Immobilization of affinity ligands on supporting matrices is a key step for the preparation of affinity chromatography resins, and an efficient coupling strategy can significantly improve the validity and cost of the affinity system, especially for systems that employ expensive recombinant proteins or antibodies as affinity ligands. This study described a simple method for obtaining site-specific immobilization of protein A (the ligand) via aldehyde-hydrazide conjugation and its application in antibody purification via protein A chromatography. An aldehyde group was generated at the N-terminus of protein A in vivo by co-expressing a formylglycine-generating enzyme (FGE) and recombinant protein A containing a FGE recognizing sequence (aldehyde tag) in Escherichia coli. The resulting aldehyde allowed direct immobilization of protein A onto the hydrazide-modified agarose matrices under mild condition. We found that 100mM aniline was most effective for catalyzing the coupling reaction, and the recombinant protein A could be coupled with high selectivity, directly from a crude cell extract. The site-specific immobilized protein A showed good capacity for antibody purification. The specificity of the aldehyde-hydrazide reaction not only allowed site-specific immobilization of affinity ligands, but also improved the cost of the process by employing unpurified ligands, a method that might be of great use to industrial applications.

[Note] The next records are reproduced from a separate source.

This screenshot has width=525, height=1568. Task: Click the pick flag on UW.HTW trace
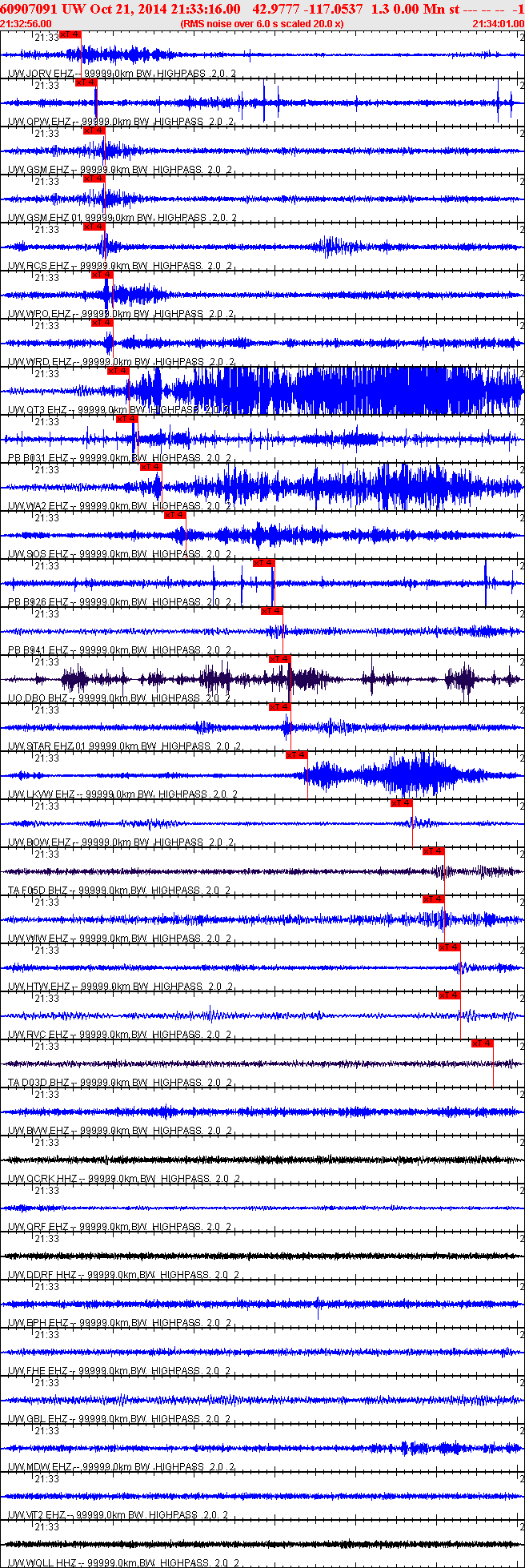click(450, 947)
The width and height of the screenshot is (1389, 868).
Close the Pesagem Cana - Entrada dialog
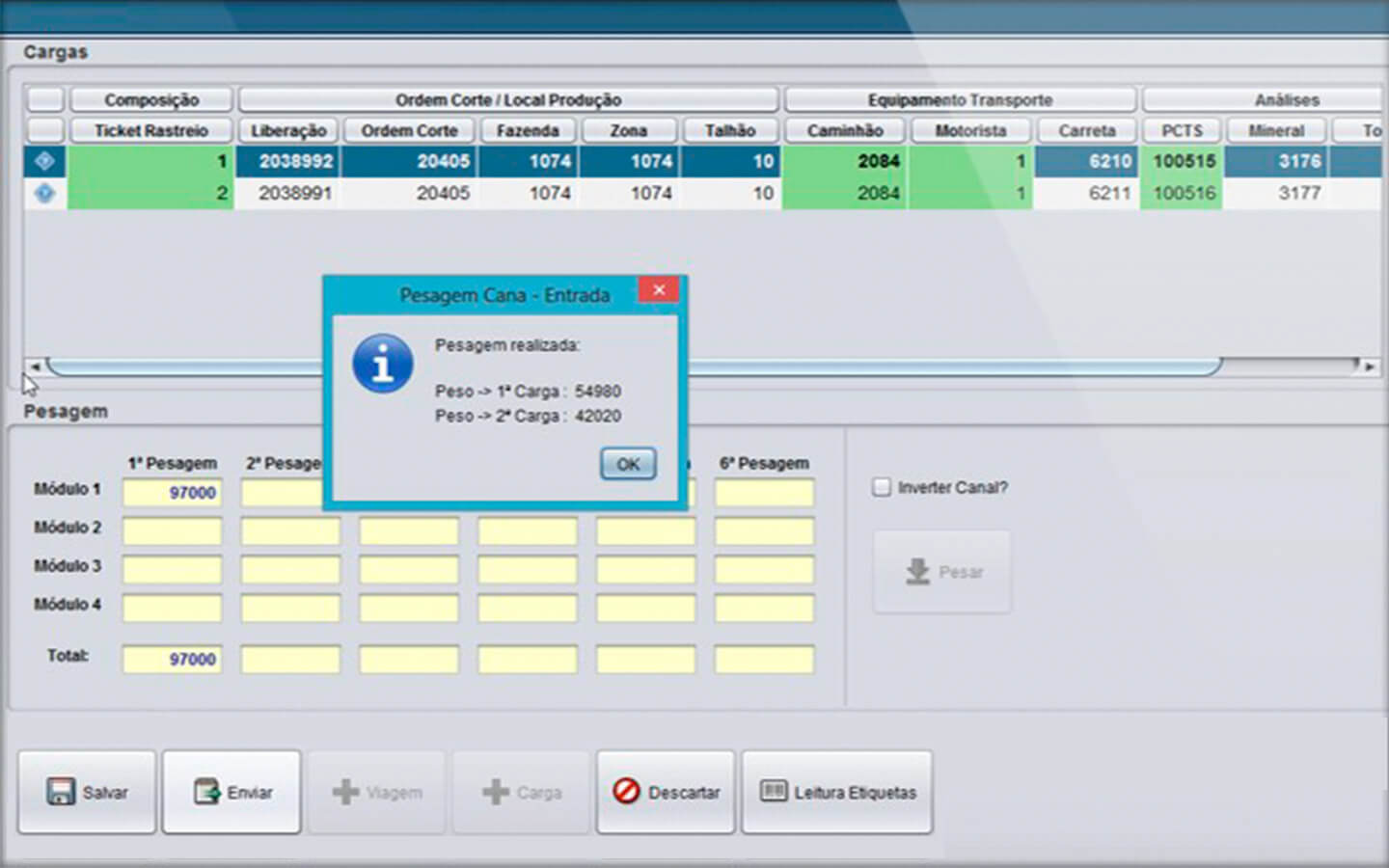[659, 290]
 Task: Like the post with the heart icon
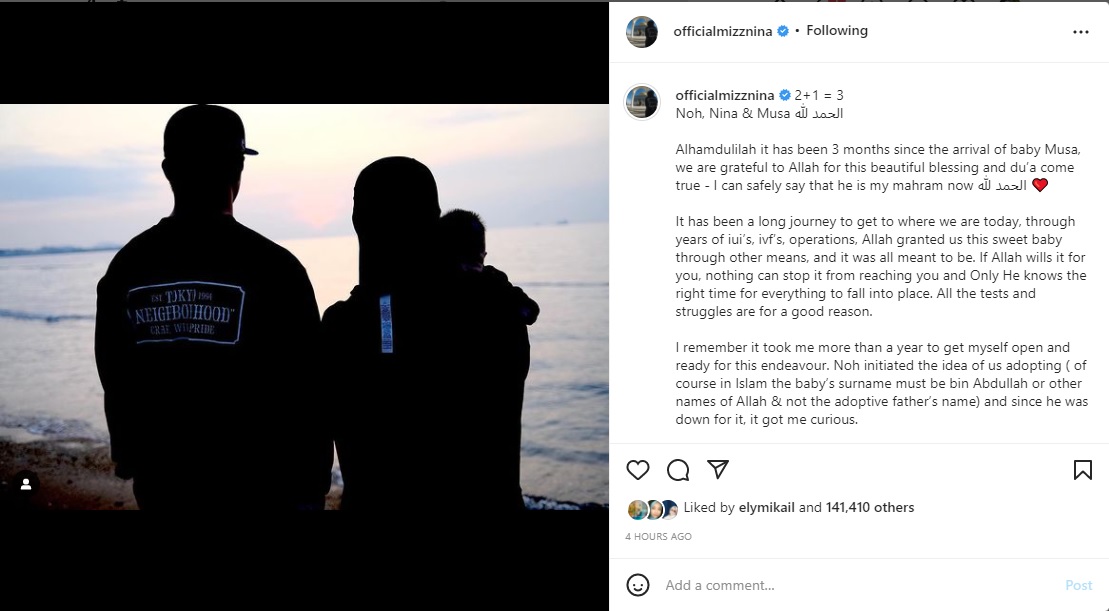tap(638, 470)
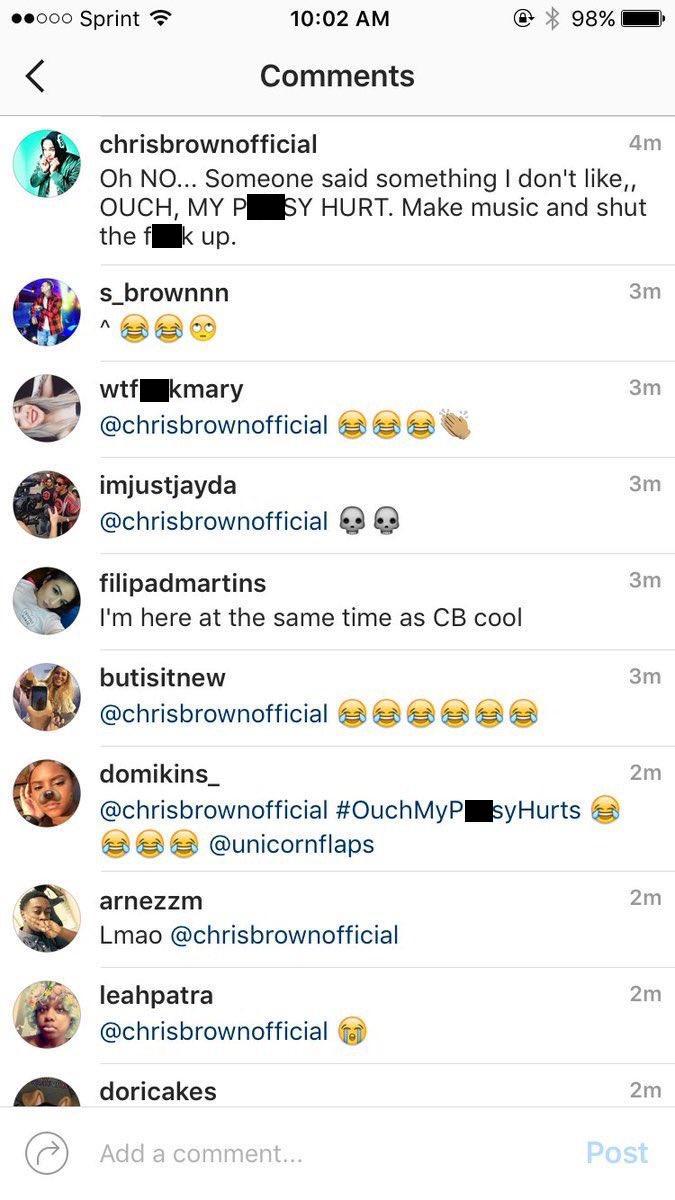This screenshot has width=675, height=1200.
Task: Open the @chrisbrownofficial mention in leahpatra's comment
Action: click(214, 1031)
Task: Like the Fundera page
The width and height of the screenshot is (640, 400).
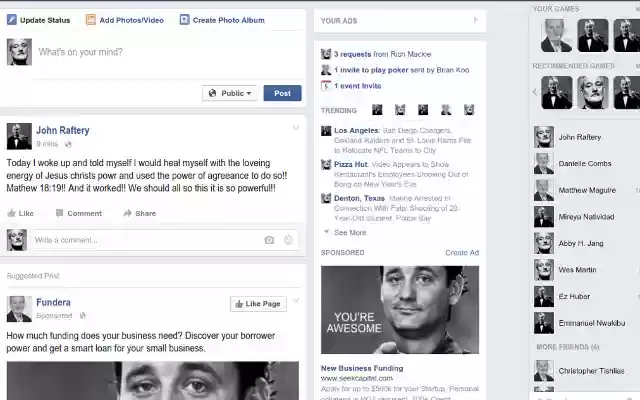Action: pyautogui.click(x=258, y=304)
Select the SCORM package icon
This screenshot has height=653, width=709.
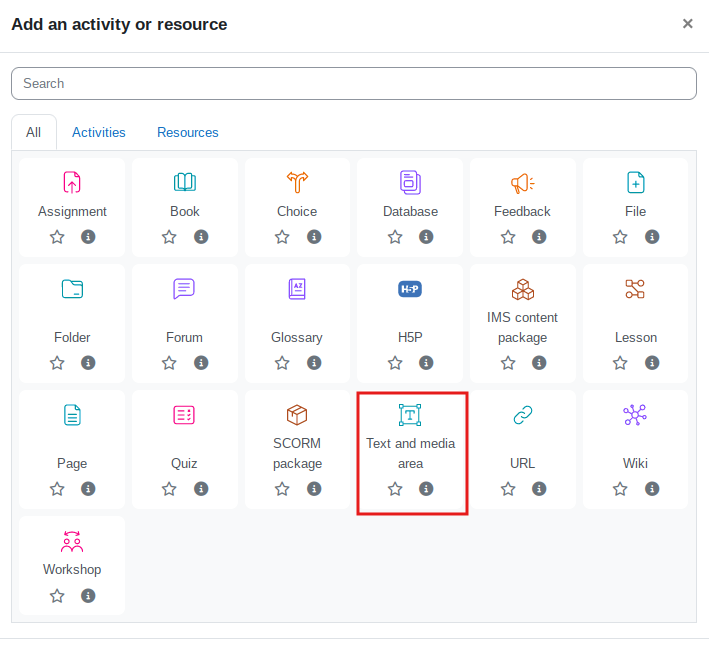(x=297, y=415)
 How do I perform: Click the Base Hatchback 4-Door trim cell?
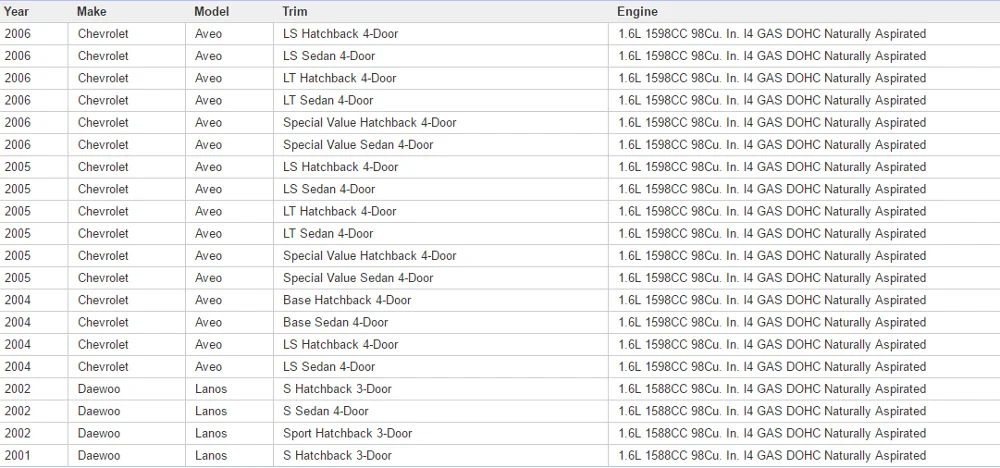[x=346, y=300]
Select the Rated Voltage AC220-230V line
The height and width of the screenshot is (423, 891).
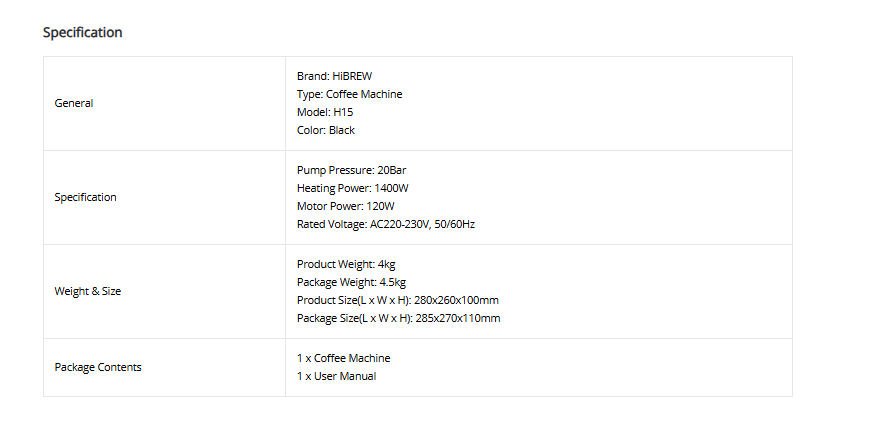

Salt-independent hydrophobic displacement chromatography for antibody purification using cyclodextrin as supermolecular displacer

Hydrophobic interaction chromatography (HIC) offers an orthogonal selectivity to ion exchange chromatography and the combination of the two processes can provide a potential cost-effective alternative to protein A chromatography in industrial antibody purification. However, the application of HIC is limited by its close dependence on high concentrations of kosmotropic salts to achieve desired separation. These salts can cause antibody precipitation and induce the corrosion of manufacturing facilities. Here, we report a new strategy of salt-independent HIC, which can capture antibody at the physiological salt concentration and allow the recovery of bound proteins through cyclodextrin (CD)-based displacement elution. Hydrophobicity-intensified HIC media with different coupling amount of phenyl ligands were prepared and assessed for their antibody binding capacity and selectivity. β-CD was investigated for its supermolecular interaction with phenyl ligands and elution capacity as a displacer. The results clarified a nearly linear correlation between binding capacity of human immunoglobulin G (IgG) and phenyl coupling density in the range of 44-159 μmol/mL. The host-guest interaction between β-CD and the phenyl ligands revealed a modest binding strength (Ka=4.1×10(3) M(-1)), and 15 mM β-CD solution showed a general effectiveness as displacement eluent for these HIC media, with IgG recovery varying with the ligand density. This strategy allowed the direct purification of human IgG from serum with satisfactory purity. The whole procedure of this method, including loading and elution, can be performed under physiological conditions. We expect such a salt-independent mode of HIC could be used as a capture or intermediate step in industrial antibody purification.